Edwards goes on to say that a government statement on McNeilly is expected in the Commons in London on 28 May, the same night as the Trident safety debate.
Donate to McNeilly’s defence fund
The Courage Foundation has set up a Defence Fund for William McNeilly and you can donate here.
Progress in Parliament?
In First Minister’s Questions in the Scottish Parliament on Thursday 21 May, the issue of Trident safety and security was raised, with FM Nicola Sturgeon stating that the only certain way to remove the risk of an incident with Trident nuclear weapons is to remove them.
In Westminster, the SNP managed to secure an adjournment debate in the Commons entitled Safety at HM Naval Base Clyde for Thursday 28 May, during the first week of the new Parliament.
Anti-nuclear activists have been out on the streets in support of McNeilly in Leeds (20 May), Wrexham (23 May) and Chester (25 May). [Photos from Wrexham and Chester].

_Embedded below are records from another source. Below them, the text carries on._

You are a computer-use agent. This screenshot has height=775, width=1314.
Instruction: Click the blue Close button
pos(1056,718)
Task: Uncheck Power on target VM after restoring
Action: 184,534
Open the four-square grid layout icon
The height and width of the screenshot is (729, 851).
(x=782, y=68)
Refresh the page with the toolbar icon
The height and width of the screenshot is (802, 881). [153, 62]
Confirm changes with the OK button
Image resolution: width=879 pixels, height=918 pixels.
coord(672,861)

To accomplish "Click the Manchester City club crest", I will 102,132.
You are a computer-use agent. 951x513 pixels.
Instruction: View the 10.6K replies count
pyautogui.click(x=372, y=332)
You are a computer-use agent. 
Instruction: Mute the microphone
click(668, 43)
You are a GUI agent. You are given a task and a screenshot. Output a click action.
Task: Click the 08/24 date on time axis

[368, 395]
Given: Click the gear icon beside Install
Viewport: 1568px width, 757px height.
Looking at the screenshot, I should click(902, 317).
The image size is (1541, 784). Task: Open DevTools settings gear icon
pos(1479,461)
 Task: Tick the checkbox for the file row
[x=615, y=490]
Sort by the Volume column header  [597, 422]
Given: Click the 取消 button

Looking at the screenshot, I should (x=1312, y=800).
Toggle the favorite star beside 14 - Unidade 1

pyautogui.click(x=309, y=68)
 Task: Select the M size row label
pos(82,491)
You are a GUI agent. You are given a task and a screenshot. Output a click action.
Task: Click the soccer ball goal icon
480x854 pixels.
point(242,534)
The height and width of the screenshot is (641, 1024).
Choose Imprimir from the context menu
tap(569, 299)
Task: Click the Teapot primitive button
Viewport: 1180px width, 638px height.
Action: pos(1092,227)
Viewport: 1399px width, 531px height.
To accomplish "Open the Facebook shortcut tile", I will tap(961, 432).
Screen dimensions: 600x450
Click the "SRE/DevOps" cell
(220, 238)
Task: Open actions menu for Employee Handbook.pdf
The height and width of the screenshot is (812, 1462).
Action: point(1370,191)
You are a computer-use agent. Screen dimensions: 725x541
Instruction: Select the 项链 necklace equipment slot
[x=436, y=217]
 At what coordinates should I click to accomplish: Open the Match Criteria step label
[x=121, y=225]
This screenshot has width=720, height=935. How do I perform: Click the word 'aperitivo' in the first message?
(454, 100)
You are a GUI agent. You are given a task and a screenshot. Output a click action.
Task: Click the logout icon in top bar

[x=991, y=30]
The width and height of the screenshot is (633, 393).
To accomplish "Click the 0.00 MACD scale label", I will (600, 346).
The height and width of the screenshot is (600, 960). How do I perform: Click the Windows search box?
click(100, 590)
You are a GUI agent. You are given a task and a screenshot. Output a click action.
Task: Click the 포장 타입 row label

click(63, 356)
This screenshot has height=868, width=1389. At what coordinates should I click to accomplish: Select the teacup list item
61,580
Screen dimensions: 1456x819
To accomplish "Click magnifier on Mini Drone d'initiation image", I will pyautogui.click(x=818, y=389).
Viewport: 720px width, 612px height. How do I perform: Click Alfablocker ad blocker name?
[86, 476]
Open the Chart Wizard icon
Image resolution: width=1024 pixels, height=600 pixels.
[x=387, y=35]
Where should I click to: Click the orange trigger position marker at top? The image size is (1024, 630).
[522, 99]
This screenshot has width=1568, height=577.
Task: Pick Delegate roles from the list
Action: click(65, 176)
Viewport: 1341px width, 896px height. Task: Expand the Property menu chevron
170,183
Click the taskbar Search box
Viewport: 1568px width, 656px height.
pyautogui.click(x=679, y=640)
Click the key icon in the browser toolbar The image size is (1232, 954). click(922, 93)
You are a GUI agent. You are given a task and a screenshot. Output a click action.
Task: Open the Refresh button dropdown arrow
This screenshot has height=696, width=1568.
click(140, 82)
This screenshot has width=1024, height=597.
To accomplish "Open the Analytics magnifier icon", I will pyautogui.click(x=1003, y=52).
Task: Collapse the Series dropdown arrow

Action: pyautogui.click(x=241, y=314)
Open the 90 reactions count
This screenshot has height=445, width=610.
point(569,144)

The flyer below can be downloaded for use at solidarity events. Download here as a photocopiable pdf file (print as double-sided A4 and cut into A5 flyers).
There is currently an online petition started by Scottish CND calling for McNeilly to be pardoned: Change Petition.
Watch this space
How this story will play out remains to be seen, but military whistleblowers like William McNeilly (and like Chelsea Manning) need to know that they have our support. That support needs to be robust and ongoing, because every effort will be made by the state to exploit such incidents with a view to deterring all future would-be whistleblowers.
The WISE Up Action website was set up in solidarity with imprisoned military whistleblower Chelsea Manning and persecuted editor in chief of WikiLeaks Julian Assange, and the WISE Up network and friends have previously supported others in peril as a result of speaking out, for example the British Navy medic Mike Lyons who was jailed for 7 months in 2011 after reading the Afghan war logs and attempting to register as a conscientious objector.
Please support William McNeilly in any way you can.